I was grateful for two examples of human gullibility, excavated and woven into the narrative, that I should have framed: “Operation Mindfuck,” the thought experiment that placed a fake letter in “Playboy” magazine about the conspiracy theory of the Illuminati, because an 18th century Austrian society being in charge of the world today was supposed to be transparently a silly thing to believe; and that the imagery of the Ku Klux Klan was not only a fictional creation from the novel on which the film “Birth of a Nation” (1915) was based, but that the novels of Sir Walter Scott that inspired that imagery was itself fictional.   


It is hard to expect a documentary series to provide answers for how we should get out of the hole that has been described, but “Can’t Get You Out of My Head” makes clear that whatever comes next, especially after the catastrophe of Covid-19, will be something we have to think about, and whether individualism is something stays or melts back into society, we may have more reason to be confident about making those decisions than we thought. 

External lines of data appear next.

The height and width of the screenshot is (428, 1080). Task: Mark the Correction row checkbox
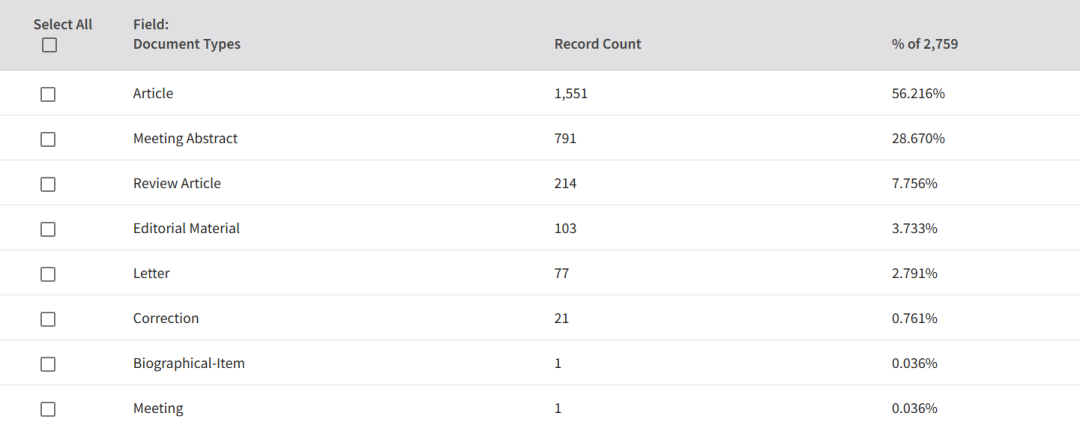48,319
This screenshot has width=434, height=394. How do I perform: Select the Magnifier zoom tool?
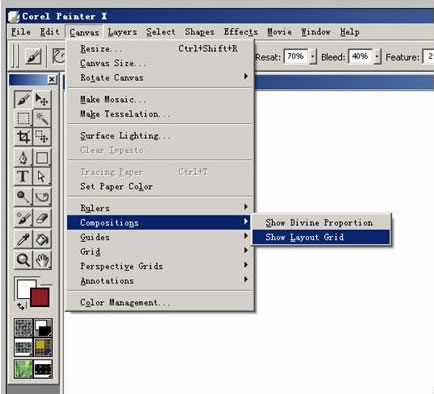23,260
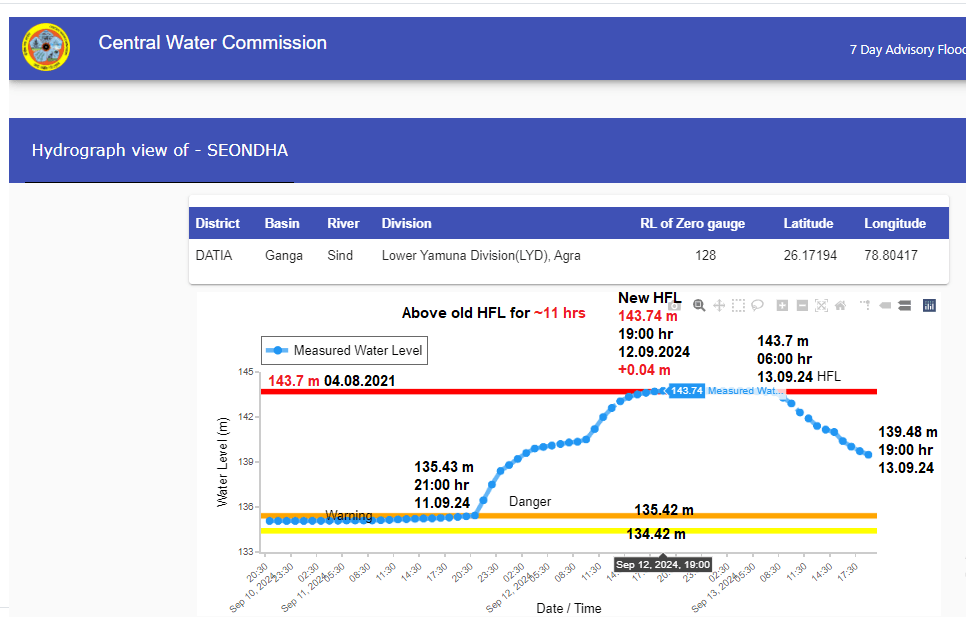This screenshot has height=636, width=966.
Task: Select the Zoom magnifier tool in chart toolbar
Action: coord(699,305)
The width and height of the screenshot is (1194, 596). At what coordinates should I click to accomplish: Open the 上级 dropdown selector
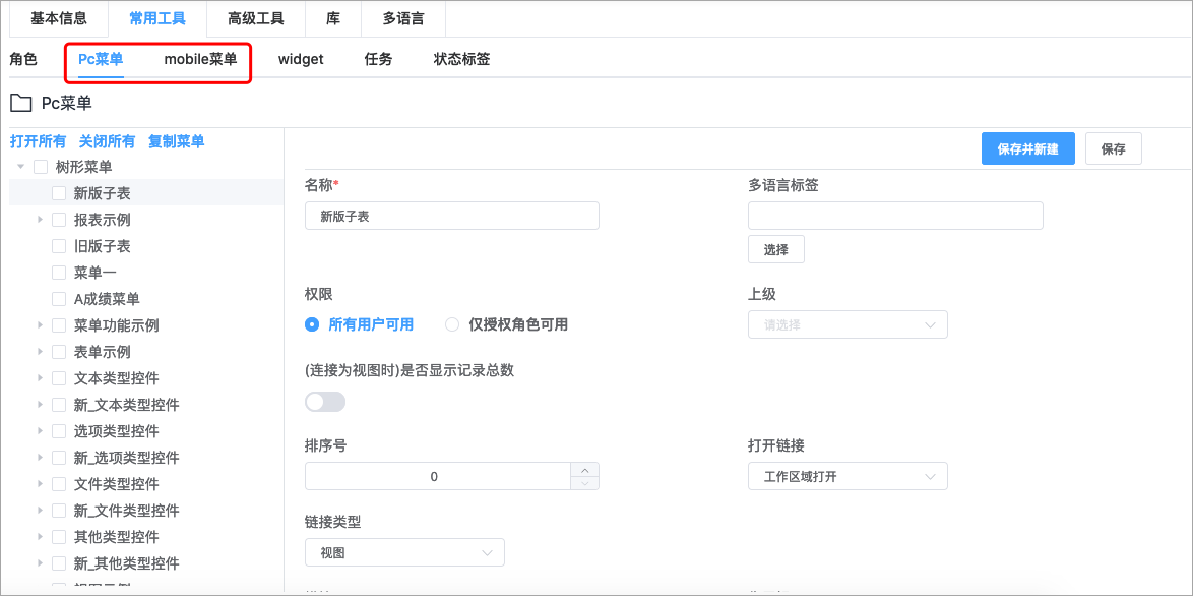[x=847, y=324]
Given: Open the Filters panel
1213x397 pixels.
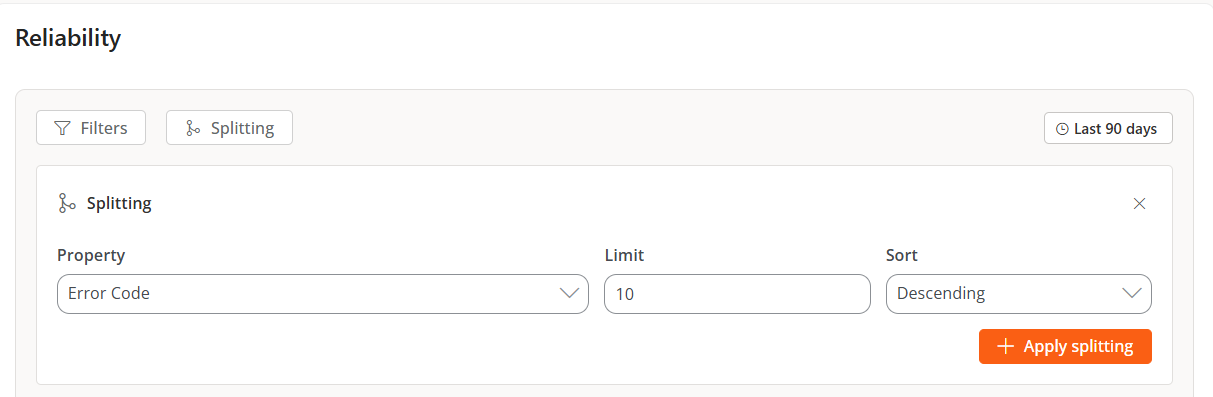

The series is a towering achievement for Adam Curtis, not least because of its size and ambition, but also because it feels like the climax of the stories he has told across the last three decades. It is also telling that BBC Three, the online channel for which the series was nominally made, has been chosen to return as a regular over-the-air TV channel from January 2022, as if the stories told for it need to be seen as widely as possible. I suspect Curtis is already looking for what that next story will be.


The series ends with the line chosen to begin it, written in Curtis’s customary bold Arial font, from the anthropologist David Graeber, from his book “The Utopia of Rules: On Technology, Stupidity, and the Secret Joys of Bureaucracy”: “the ultimate, hidden truth of the world is that it is something we make, and could just as easily make differently.” I have a copy of that book, so I should perhaps read it again.